→ **Page extract**:
------------------------------------------------------------
(Almost) End to End Log File Analysis with Python
Often seen as a nuanced exercise and a buzzword to sound extra technical, log file analysis serves to bring data into a conversation of assumptions. Trying to understand bot crawl behavior through third party tooling such as Google Search Console and Bing Webmaster Tools alone only gives you part of the story. In instances where you want to conduct SEO experimentation with internal linking or you want to see crawl behavior changes with a site migration, you will need the level of granularity log files provide. If you are looking to scale up your understanding of crawl behavior, whatever the reason, you will want to make sure you have the tools at your disposal to do so.
* Note that this is not an article on the value of log file analysis (of where there are many floating around), but if you are looking for a place to start I would recommend the following:
- Moz’s White Board Friday on Log File Analysis
- Jet Octopus’ Log File Analysis Checklist
- Botify’s Log File Analysis 101
Why Shouldn’t I Just Use SEMRush/Screaming Frog/JetOctopus/Botify and Excel?
------------------------------------------------------------
→ **Tasks for this exercise**:
1 > Reproduce the stretch of the log file analysis article from "(Almost) End to" through "disposal to do so.".
2 > In the log file analysis article, which two third-party tools are said to give only part of the story about bot crawl behavior?
3 > Take the log file analysis article further, writing on from its final heading.

[Records]
------------------------------------------------------------
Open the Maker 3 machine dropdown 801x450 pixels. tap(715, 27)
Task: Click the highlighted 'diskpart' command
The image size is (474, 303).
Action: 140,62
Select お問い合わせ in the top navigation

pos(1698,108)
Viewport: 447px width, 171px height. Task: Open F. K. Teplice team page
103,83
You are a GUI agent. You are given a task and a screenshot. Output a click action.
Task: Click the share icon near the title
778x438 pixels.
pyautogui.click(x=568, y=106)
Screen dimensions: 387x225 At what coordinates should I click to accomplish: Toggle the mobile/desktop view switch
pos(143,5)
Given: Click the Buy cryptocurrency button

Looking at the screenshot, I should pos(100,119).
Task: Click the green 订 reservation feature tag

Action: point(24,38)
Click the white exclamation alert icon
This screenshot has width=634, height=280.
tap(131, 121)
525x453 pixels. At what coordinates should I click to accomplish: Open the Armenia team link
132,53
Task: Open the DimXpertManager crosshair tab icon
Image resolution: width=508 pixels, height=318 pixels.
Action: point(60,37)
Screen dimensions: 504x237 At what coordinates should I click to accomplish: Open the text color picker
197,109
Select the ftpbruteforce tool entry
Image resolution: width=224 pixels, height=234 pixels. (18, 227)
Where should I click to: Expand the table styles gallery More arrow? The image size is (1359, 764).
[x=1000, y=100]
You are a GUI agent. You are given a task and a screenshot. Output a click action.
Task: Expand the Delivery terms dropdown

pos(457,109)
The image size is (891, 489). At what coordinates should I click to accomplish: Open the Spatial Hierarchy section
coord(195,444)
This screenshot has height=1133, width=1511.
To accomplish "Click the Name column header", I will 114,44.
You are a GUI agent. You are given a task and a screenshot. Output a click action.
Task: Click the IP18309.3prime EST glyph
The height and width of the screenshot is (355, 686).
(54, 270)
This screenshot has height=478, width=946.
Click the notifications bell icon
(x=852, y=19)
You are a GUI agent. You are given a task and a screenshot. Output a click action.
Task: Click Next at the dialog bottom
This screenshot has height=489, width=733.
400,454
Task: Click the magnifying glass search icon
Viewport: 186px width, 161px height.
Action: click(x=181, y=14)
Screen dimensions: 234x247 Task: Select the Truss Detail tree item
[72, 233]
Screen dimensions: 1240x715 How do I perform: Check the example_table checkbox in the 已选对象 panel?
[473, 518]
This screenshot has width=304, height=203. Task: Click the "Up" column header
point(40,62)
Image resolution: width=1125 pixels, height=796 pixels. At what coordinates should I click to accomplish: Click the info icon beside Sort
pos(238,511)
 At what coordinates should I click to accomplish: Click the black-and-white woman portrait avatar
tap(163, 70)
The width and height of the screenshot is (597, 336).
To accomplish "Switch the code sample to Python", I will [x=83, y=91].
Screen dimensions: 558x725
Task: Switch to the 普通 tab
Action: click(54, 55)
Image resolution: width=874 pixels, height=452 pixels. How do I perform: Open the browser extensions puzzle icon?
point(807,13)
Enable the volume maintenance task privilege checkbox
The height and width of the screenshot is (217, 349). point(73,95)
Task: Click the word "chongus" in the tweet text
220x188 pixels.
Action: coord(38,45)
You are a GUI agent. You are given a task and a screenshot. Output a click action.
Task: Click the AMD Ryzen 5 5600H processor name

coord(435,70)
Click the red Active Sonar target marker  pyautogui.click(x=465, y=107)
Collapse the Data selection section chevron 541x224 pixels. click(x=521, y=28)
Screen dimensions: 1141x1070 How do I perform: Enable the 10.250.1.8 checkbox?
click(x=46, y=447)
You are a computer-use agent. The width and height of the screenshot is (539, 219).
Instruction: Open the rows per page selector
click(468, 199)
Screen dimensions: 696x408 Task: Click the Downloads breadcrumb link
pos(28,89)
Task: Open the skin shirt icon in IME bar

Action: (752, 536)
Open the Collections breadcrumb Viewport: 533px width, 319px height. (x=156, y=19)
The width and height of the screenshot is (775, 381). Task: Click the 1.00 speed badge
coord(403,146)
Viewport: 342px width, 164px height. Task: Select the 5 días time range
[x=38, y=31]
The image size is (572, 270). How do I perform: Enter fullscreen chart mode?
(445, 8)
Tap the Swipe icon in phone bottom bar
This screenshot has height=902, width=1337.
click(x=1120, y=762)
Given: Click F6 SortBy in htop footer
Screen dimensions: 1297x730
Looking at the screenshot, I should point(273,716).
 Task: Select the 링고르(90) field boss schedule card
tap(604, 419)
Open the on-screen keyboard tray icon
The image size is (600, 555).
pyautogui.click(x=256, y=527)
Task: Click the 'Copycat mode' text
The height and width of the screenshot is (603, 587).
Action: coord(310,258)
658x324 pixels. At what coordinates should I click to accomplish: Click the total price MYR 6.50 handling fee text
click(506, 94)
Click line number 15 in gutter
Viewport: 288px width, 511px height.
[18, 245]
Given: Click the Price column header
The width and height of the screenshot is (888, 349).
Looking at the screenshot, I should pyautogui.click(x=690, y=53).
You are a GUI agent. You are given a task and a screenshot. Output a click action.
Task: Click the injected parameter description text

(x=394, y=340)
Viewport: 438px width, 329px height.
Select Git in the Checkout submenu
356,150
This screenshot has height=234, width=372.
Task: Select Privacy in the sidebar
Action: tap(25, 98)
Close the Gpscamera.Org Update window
------------------------------------------------------------
→ **Answers for the exercise**:
1 >
(Almost) End to End Log File Analysis with Python
Often seen as a nuanced exercise and a buzzword to sound extra technical, log file analysis serves to bring data into a conversation of assumptions. Trying to understand bot crawl behavior through third party tooling such as Google Search Console and Bing Webmaster Tools alone only gives you part of the story. In instances where you want to conduct SEO experimentation with internal linking or you want to see crawl behavior changes with a site migration, you will need the level of granularity log files provide. If you are looking to scale up your understanding of crawl behavior, whatever the reason, you will want to make sure you have the tools at your disposal to do so.

2 > Google Search Console and Bing Webmaster Tools.

3 >
Jean said it best on his comment from the White Board Friday
Often, especially from an enterprise standpoint, trying to leverage third party tools for log file parsing and data analysis falls into the trap of scale. Working with any brand who wants to do log file analysis at scale will be immediately stopped the second they want to look at more than a day’s worth of data. For one time, ad-hoc analysis using a Screaming Frog or SEMRush for parsing and Excel for analysis works fine. If you are a brand leveraging Botify for log file analysis, you are most likely in the camp of having a well off budget to bring in both the tool as well as their internal team to assist. Going through the exercise of navigating UI’s, drag and dropping files and waiting for the tool to load results to then have to manually export also adds to the overall time suck of the process, and that’s without having Excel ultimately crash when you try and open the file. If you are looking to do work on an enterprise tool in a custom solution without having to spend incrementally to do so, utilizing Python is probably the best way to go.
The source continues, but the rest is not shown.